Same principle your suggesting but instead of increasing weight you increase reps as body weight is relatively static.
In for results.
 
i just tried to do push-ups and i got about 15 push-ups in before the popping, crackling, and grinding in my shoulders said that's enough!
 
i just tried to do push-ups and i got about 15 push-ups in before the popping, crackling, and grinding in my shoulders said that's enough!

Lol I hear that. I've done 30 so far today. Every rep my shoulder makes a "rippin and tearin" kind of noise. Gonna be a long month.
 
I am on day 20 of a thirty day plank challenge. I added in 30 day push-up challenge last week. There are some good apps that help track your progress and help you see towards your goal. Squats and cardio are next. I can tell a difference already.
 
Lol I hear that. I've done 30 so far today. Every rep my shoulder makes a "rippin and tearin" kind of noise. Gonna be a long month.

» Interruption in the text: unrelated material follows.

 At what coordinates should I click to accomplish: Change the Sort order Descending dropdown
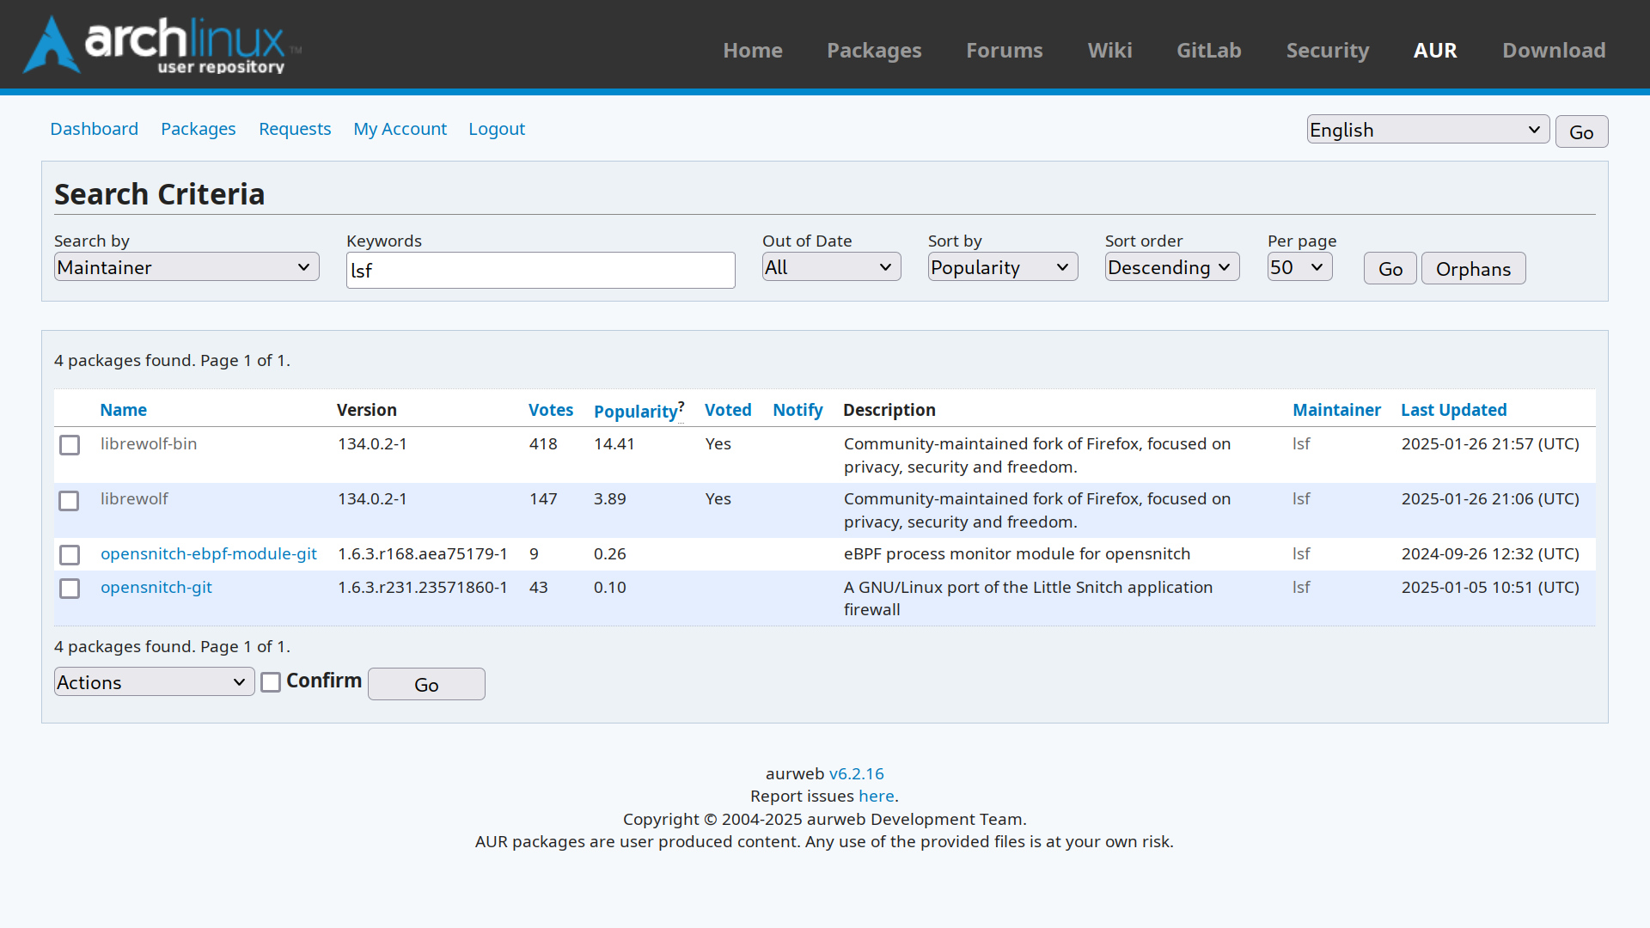click(1172, 267)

When I started working out again a few months ago my left shoulder was giving me fits. Decreasing my range of motion on the first few reps and then gradually increasing it, helped tremendously. It would sometimes take ten reps to get full range of motion, or sometimes I couldn't get full range the whole set. However, overall I was able to do more and not have to take a day off because of pain.
 
Holy crap, I just tried that bring Sally up, push up chela he posted earlier. That thing is no joke. My son and I tried it with push-ups, squats, planks and leg lifts. He beat me on all three of course lol. He made it all the way through the leg lifts. He said he could have made it through them all, but he only needed to last long enough to beat me.
 
Just out of curiosity and in an effort to tone up a little I've decide to try a simple workout routine. For the month of may I'm going to do push ups every day. And each day I'm going to do more than I did the day before. That's it. No sets, no reps, just however many I can do all day. Then try to top that the next day. No I'm not going to do 1 the first day. I normally wouldn't put stuff like this on the site but my thought process is that if post about it on here I won't puss out 2 weeks from now and quit because I'm sick of push ups or just tired of doing it. Odds are I'll damage a rotator cuff or pop a peck. As long as I don't though I'll stick with it. I'll take a before pic just incase it works well. I'm going to post how many I do in this post every day this month. If I fail to do so someone please call me out for being a vagina.

Day 1: 30. Lots of popping and creeking noises.